Set task ::
Pick up the biography of Abu Hatim al-Razi below and keep writing from its last sentence onward.

Excerpt to read ::
--- --- ---
Abu Hatim, Muhammad ibn Idris al-Razi (811–890) was a notable hadith scholar and Athari theologian born in Ray. He is the father of Ibn Abi Hatim.

Life
His full name is Abū Ḥātim Muḥammad ibn Idrīs ibn al-Mundhir ibn Dāwūd ibn Mihrān al-Rāzī al-Ḥanẓalī al-Ghaṭafānī. Some sources suggest that he was originally from Isfahan and was a mawla of the Ghatafan tribe. Other sources suggest that he acquired his nisbat from a street of Ray called "Darb Ḥanẓalah". He died on the month of Sha’bân in the year 277H/11-12.890 CE.

His teachers of Hadith 
The better known [narrators] he narrated from:
He narrated from many, such that al-Khalili said, “Abu Hatim al-Labban al-Ḥāfiẓ said to me, ‘I had gathered [those] who Abu Hatim ar-Razi narrated from; they reached close to 3,000.’”

From the better known of them are:
Abū Nuʿaym al-Faḍl ibn Dukayn
Zuhayr ibn ʿAbbād
Yaḥyá ibn Bukayr
ʿUbayd Allāh ibn Mūsá
Ādam ibn Abī Iyās
`Abd Allāh ibn Ṣāliḥ al-ʿIjlī
ʿAbd Allāh ibn Ṣāliḥ al-Kātib
Muḥammad ibn ʿAbd Allāh al-Anṣārī
Qabīṣah

Some of his early students 
The better known narrators [who narrated] from him:
Abū Zurʿah al-Rāzī
Yūnus ibn ʿAbd al-Aʿlá
Abū Bakr ibn Abī al-Dunyā
Mūsá ibn Isḥāq al-Anṣārī
Abū Dāwūd
Al-Nasāʾī
Abū ʿAwānah al-Isfarāʾinī
Abū al-Ḥasan al-Qaṭṭān
Abū Bishr al-Dūlābī

Praise 
The Scholars’ and Imams’ commendation of him:
Abū Zur’ah told Abū Ḥātim, “I have not seen [anyone] more intent on seeking the hadîth than you.”
Yūnus ibn ʿAbd al-Aʿlá said, “Abu Zur’ah and Abū Hâtim are the two Imams of Khurasan.” He supplicated for them both and said, “Their continuance is an improvement for the Muslims.”
--- --- ---
Entries ::
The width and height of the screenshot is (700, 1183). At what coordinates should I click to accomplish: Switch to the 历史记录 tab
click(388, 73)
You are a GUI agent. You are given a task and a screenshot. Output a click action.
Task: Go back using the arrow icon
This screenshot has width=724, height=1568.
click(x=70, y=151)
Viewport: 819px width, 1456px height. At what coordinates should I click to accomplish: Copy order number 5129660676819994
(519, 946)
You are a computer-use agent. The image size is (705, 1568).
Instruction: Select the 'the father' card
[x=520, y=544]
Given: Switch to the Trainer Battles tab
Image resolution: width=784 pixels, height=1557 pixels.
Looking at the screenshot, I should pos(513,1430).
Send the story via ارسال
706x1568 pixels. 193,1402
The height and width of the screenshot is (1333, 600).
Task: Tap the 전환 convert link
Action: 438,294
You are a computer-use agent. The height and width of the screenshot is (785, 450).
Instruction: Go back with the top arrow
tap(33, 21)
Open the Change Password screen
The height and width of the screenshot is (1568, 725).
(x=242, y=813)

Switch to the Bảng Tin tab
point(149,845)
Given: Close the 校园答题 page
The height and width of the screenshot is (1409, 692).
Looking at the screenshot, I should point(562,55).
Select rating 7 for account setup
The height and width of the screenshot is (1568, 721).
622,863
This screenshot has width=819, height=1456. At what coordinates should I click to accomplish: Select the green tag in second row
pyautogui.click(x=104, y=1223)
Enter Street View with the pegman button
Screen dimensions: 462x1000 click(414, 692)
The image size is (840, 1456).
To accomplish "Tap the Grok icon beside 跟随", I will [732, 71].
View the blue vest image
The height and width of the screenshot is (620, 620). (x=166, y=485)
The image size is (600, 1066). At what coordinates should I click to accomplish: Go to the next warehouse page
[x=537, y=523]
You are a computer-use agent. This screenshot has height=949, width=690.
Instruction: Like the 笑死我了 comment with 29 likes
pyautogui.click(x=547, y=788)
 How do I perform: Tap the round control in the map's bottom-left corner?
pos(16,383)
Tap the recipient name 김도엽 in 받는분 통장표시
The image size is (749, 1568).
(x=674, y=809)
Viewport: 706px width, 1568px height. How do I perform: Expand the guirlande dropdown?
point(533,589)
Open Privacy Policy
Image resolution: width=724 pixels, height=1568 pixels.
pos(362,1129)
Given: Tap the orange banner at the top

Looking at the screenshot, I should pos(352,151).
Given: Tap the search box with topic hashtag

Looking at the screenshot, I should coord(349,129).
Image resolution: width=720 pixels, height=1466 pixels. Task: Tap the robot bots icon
--- --- ---
Response to this exercise ::
ʿAbd al-Raḥmān ibn Abī Ḥātim said, “I heard Mūsâ bin Is·hâq al-Qâdî saying, ‘I have not seen [anyone] who memorized more hadith than your father,’ and he had met Abū Bakr Ibn Abi Shaybah, Ibn Numayr, Yahya ibn Ma'in, and Yahya al-Himmani.”
Ahmad ibn Salamah an-Naisâbūrî said, “I have not seen after Ishaq and Muhammad ibn Yahya [anyone] more preserving of the hadîth or more knowledgeable of its meanings than Abi Hatim ar-Razi.”
Uthman ibn Khurrazad said, “The most preserving of those I saw are four: Muhammad ibn al-Minhal ad-Darir, Ibrâhîm ibn ‘Ar’arah, Abu Zur’ah ar-Razi, and Abu Hatim.”
Al-Khalili said, Abū Hâtim was a scholar of the Companions’ differences [of opinion] and the jurisprudence of the Followers and [those] after them. I heard my grandfather and a group [who] heard ‘Ali ibn Ibrahim al-Qattan saying, “I have not seen the like of Abu Hatim.” So we told him, “[But] you had seen Ibrâhîm al-Harbî and Isma’il al-Qadi.” He said, “I have not seen [anyone] more complete or more virtuous than Abu Hatim.”
Abu al-Qasim al-Lalaka’i said, “Abū Hâtim was an imam, a ḥāfiẓ, a verifier.”
Al-Khatib al-Baghdadi said, “Abū Hâtim was one of the credible, ḥāfiẓ imams.”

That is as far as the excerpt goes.